I’m sure that’s not the first time someone has climbed a tree to get a better view of an inauguration. But these days, there’s an understandable concern the guy might be hiding a long-range rifle to shoot the President with as well as a sign. I can see a public safety reason for wanting him out of the tree; it was not unreasonable to order him down. But banned from DC entirely?

Here’s the part of the article I found most interesting:

Grogan, 47, who calls himself “Pastor Rick” and runs a ministry and boarding house in Los Angeles, admits he’s an irritant, racking up about 10 arrests and a half-dozen convictions in two years in House and Senate buildings alone.

He said he patiently waits for the proceedings to be gaveled into recess before he stands and shouts — most recently in the Senate gallery when he screamed that legal abortions caused the massacre in Newtown, Conn.

“I preach, and I preach loudly on Capitol Hill,” said Grogan, who said he’s never spent more than a few days in jail. He’s been thrown out of a presidential debate, a Major League Baseball game attended by Mitt Romney and too many buildings to count.

First off, he can’t possibly be running anything in Los Angeles if he spends that much time in DC, but let’s go on — so the guy stands up in the Senate and screams that legal abortion caused the massacre in Newtown. Which is nuts. On the one hand, people have a right to speak, and I acknowledge that what’s insanity to me might be profound to someone else.

On the other hand, the Senate is dysfunctional enough without being interrupted by looney-tunes screaming nonsense from the balcony. As much as I respect protesters, there’s a point at which their exercise of free speech would hold the Senate hostage to a balcony full of screamers, day in and day out. And I would say the same thing about Code Pink as this guy. Just silently holding a sign or wearing a message T-shirt ought to be tolerated, though, and they haven’t always been.

On the other other hand, there’s seems to be nothing we can do about the Crazy on the Senate floor. Not to mention the Asshole.

I’m sure the Right will use this guy to claim that “liberals” are turning the U.S. into a police state. But as a long-time history buff, I assure you that people — both officials and private citizens — were less tolerant of this kind of repeated public obnoxiousness in days past. In the 19th century, Preacher Grogan would have been hauled into an alley and beaten to a pulp by either police or annoyed citizens for being obnoxious. First Amendment or no First Amendment. I’m not saying that was better; I’m just saying that’s how it was.

So what do we do about the Rev. Grogan? Do we want to set a precedent for how far a court may deny any individual access to government? On the other hand, how many public resources must be used to keep an eye on him, in case he decides to take his crusade to the next level and start shooting?

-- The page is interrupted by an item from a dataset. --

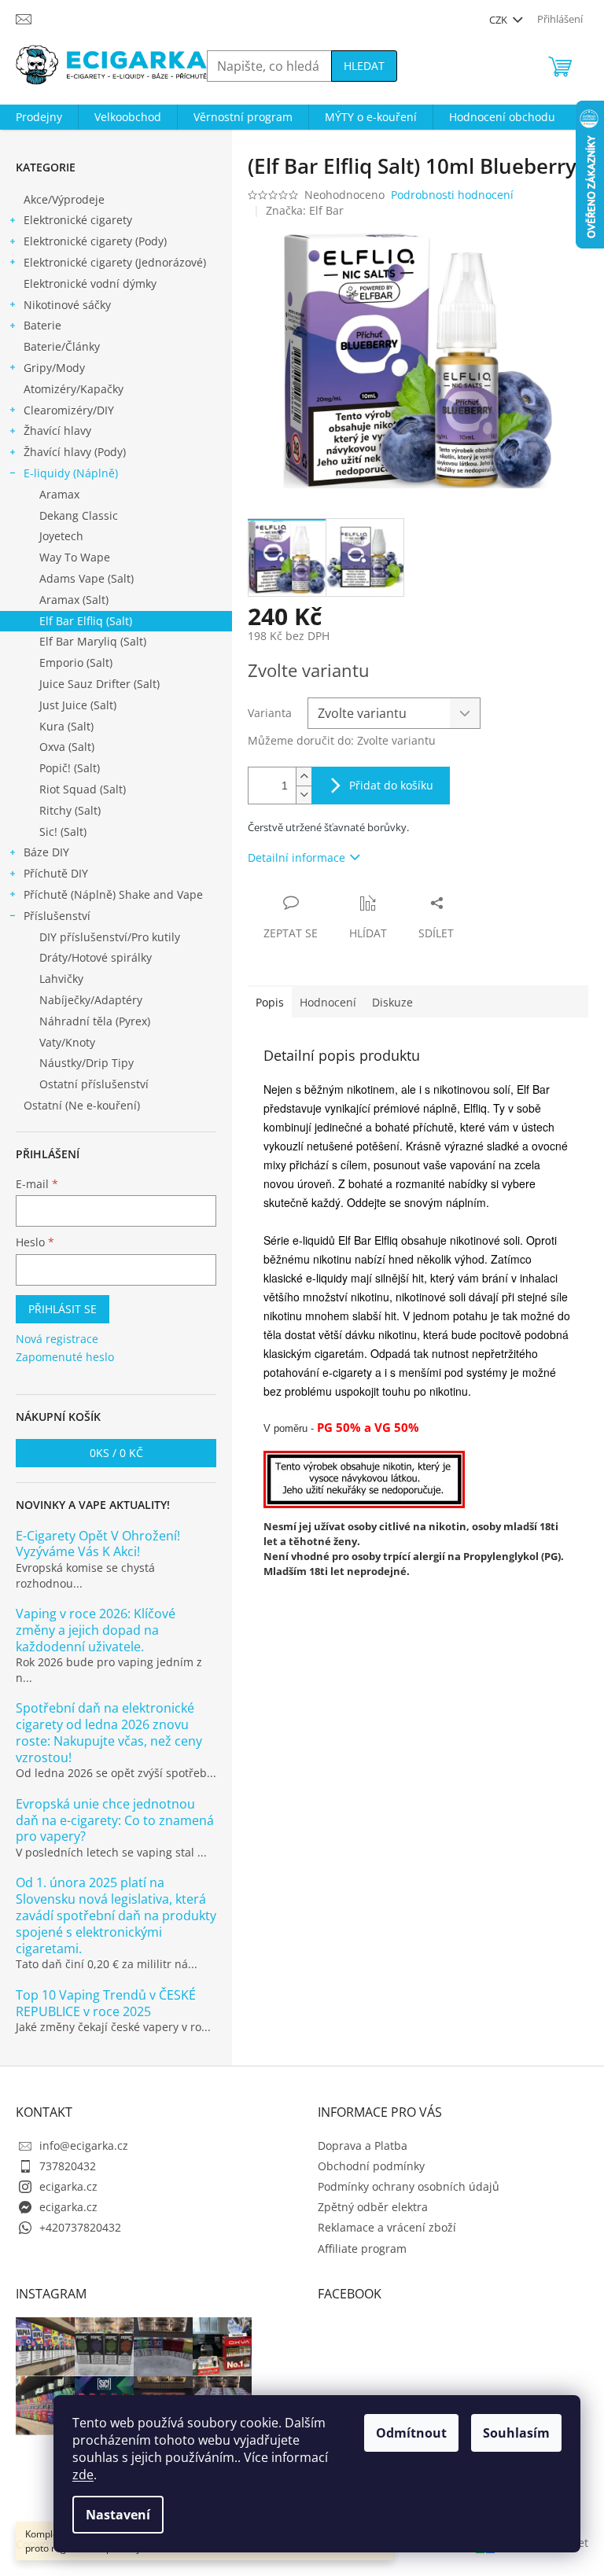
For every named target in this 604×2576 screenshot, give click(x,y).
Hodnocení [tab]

Liberals hate “free speech zones,” I know, but forget that among the first such zones were buffer zones put around abortion clinics to keep the Fetus People from threatening staff or blocking patients from going into the clinics. Another early use of free speech zones were rules keeping religious groups from aggressive proselytizing in airports.

Maybe what we need is a clearer set of rules, so that there’s a clear distinction between genuine security and public nuisance concerns and the right of the people to speak our minds without being herded into “zones.” Or banned from Washington DC.